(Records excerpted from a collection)
▽

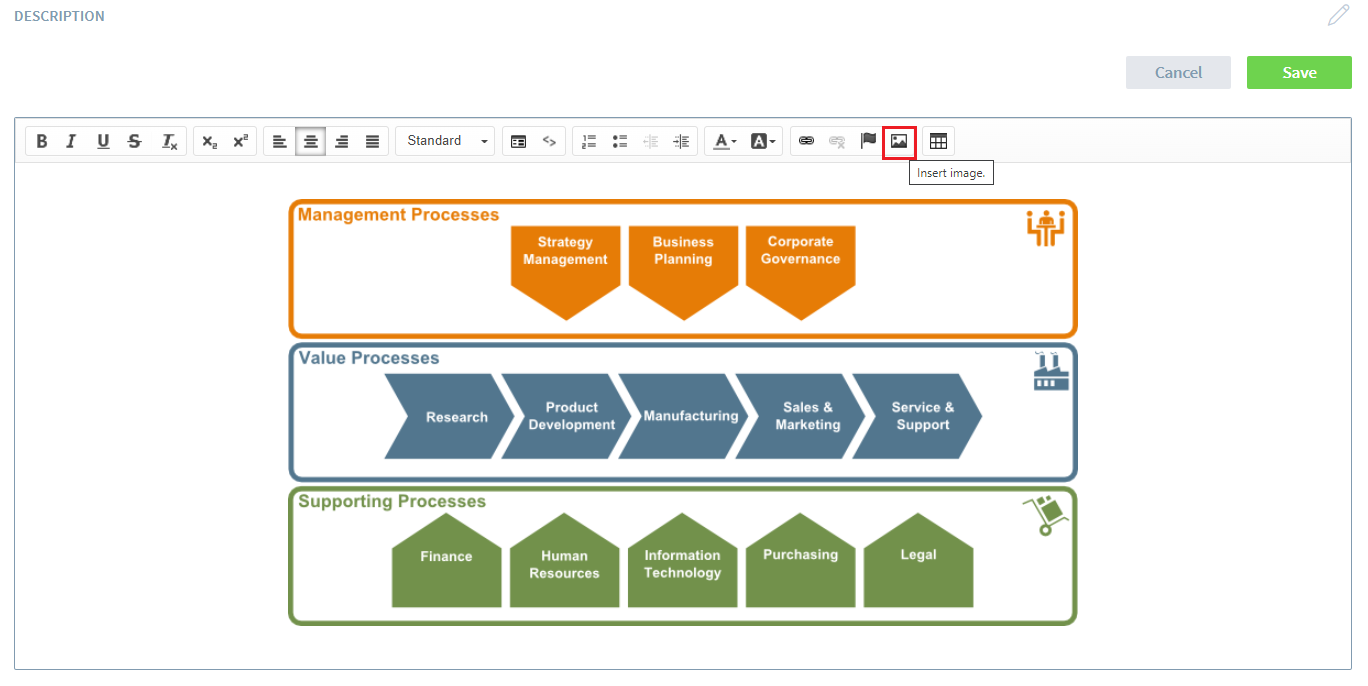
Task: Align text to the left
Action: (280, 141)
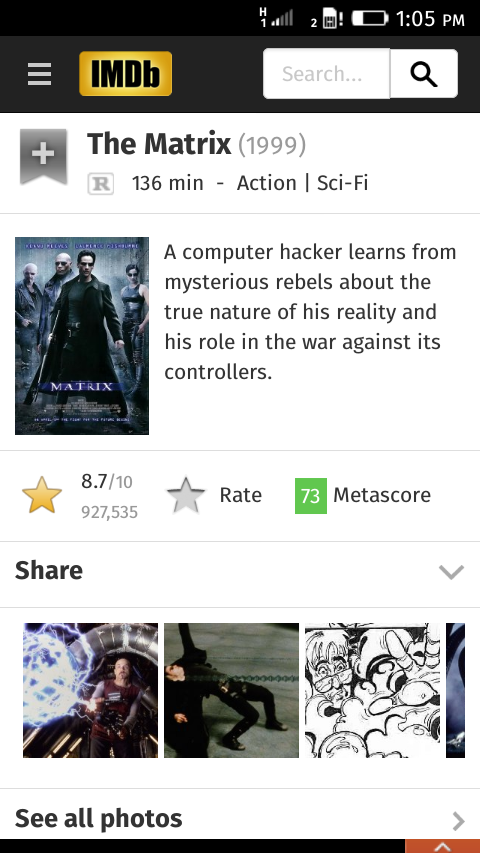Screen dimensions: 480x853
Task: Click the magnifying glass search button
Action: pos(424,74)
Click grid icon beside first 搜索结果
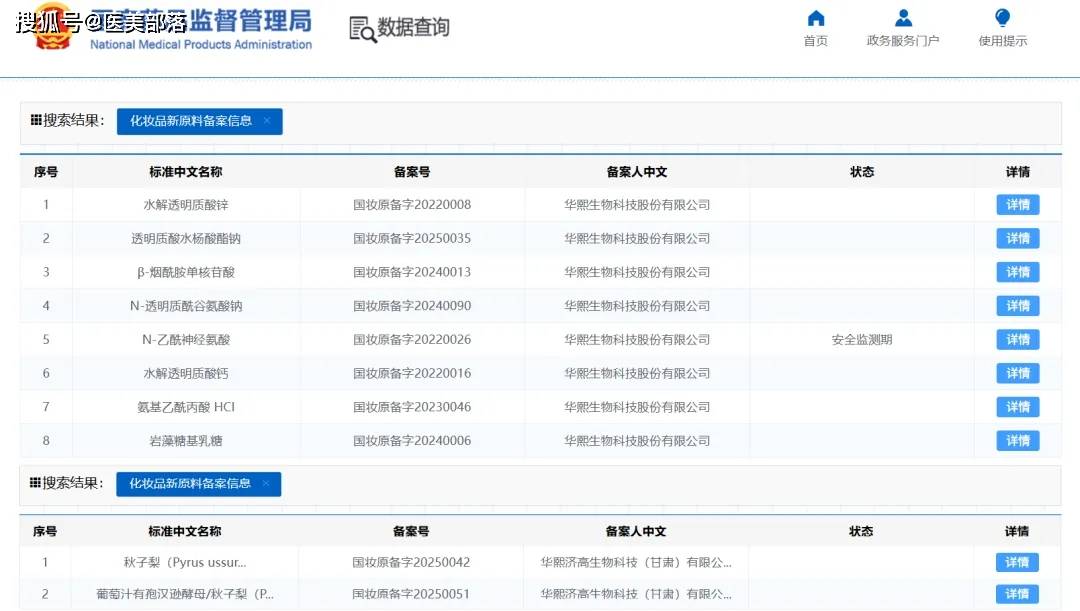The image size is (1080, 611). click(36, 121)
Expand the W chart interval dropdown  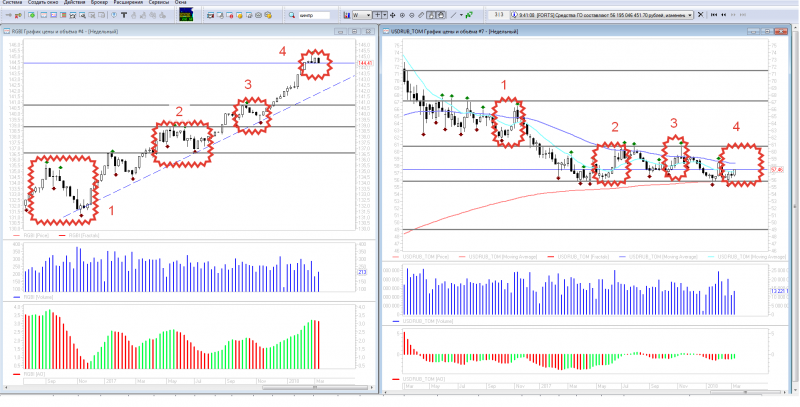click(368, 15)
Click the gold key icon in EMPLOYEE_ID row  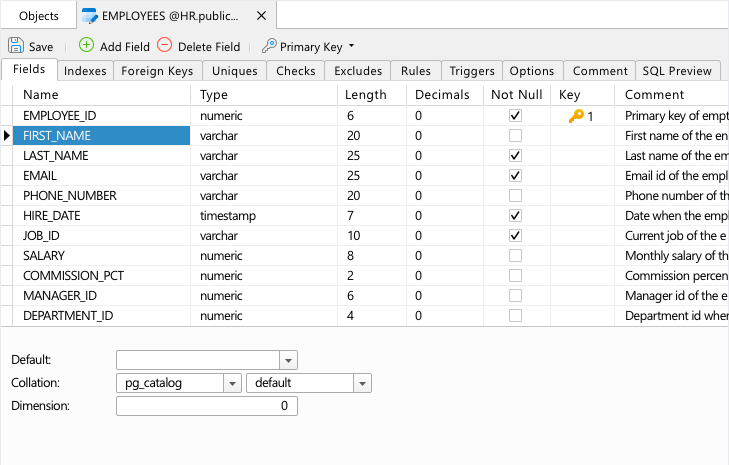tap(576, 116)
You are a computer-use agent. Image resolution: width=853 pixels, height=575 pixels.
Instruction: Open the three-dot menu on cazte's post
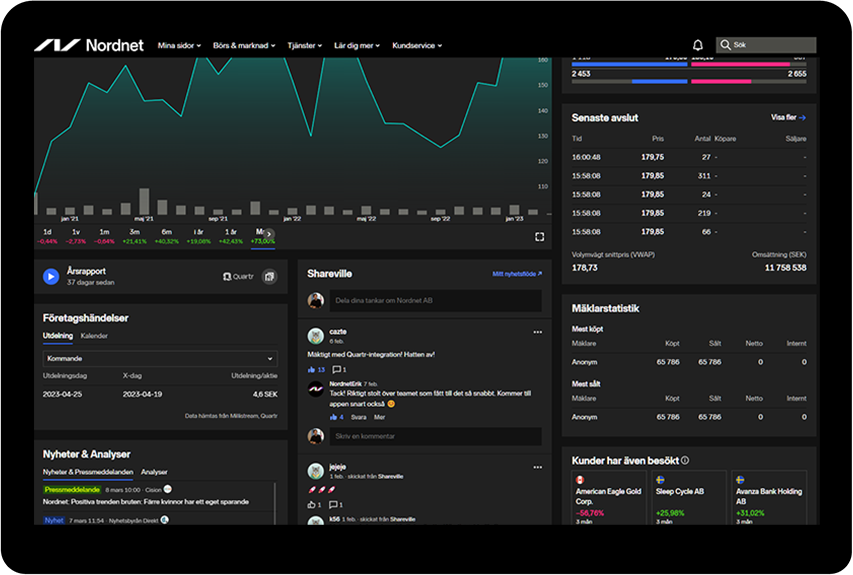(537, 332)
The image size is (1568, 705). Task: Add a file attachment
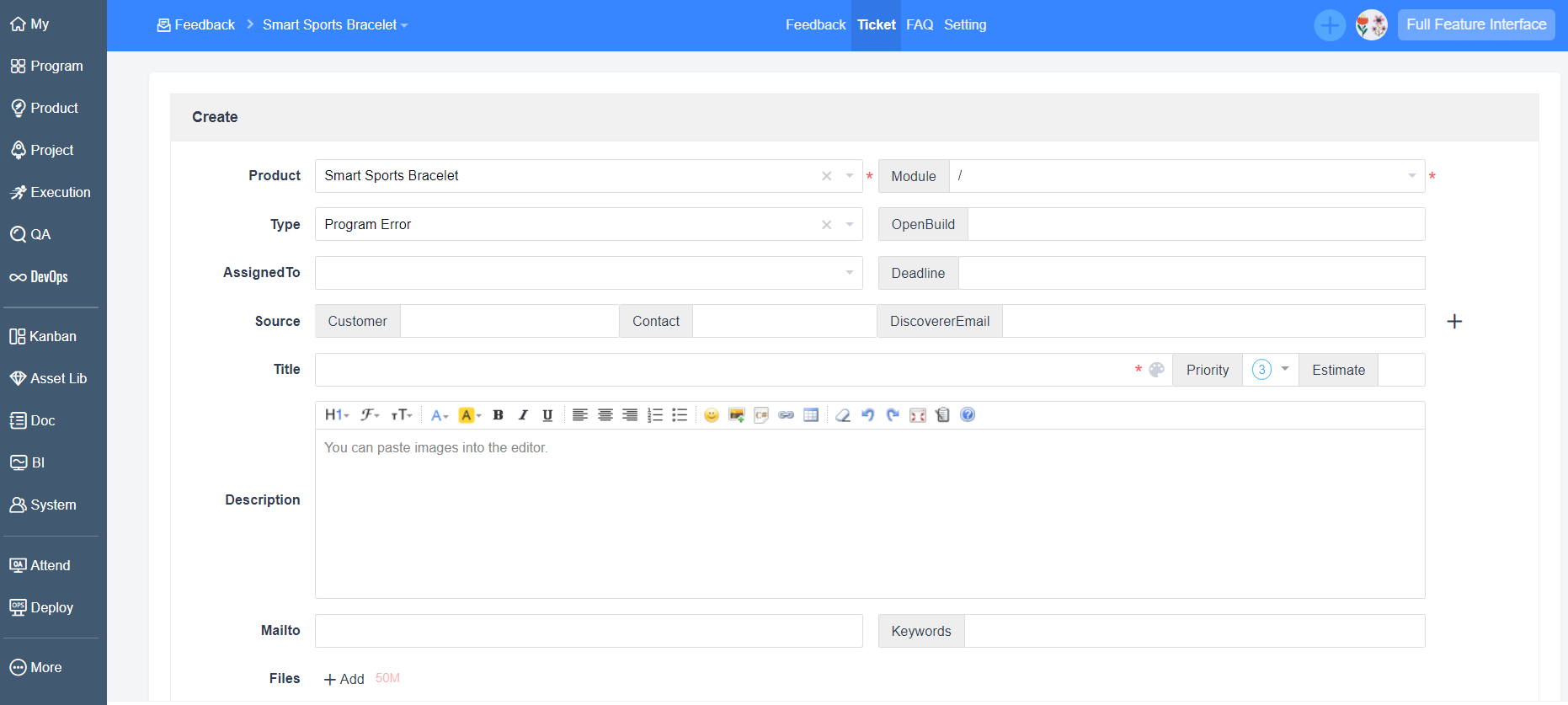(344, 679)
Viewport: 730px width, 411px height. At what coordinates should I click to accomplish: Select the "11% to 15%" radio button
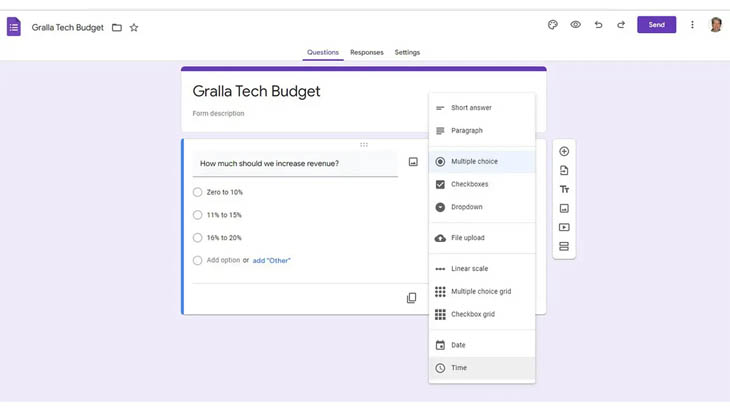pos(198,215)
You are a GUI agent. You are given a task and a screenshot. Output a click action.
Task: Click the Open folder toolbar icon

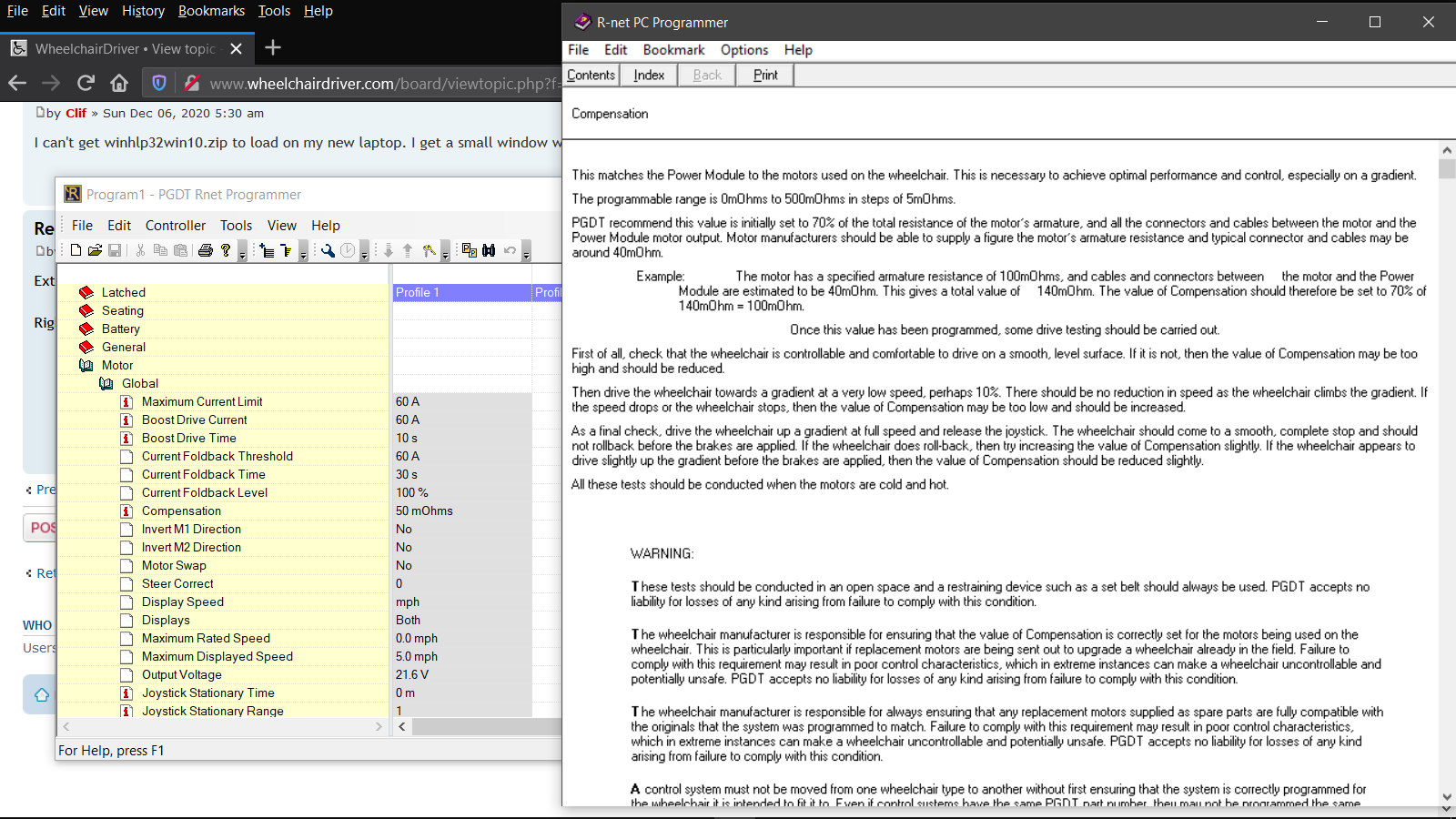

△

**Work request:** Wherever a line in the data above holds the word "agent", copy that line.

**Answer area:**
You are a computer-use agent. Image resolution: width=853 pixels, height=575 pixels.
You are a GUI agent. You are given a task and a screenshot. Output a click action.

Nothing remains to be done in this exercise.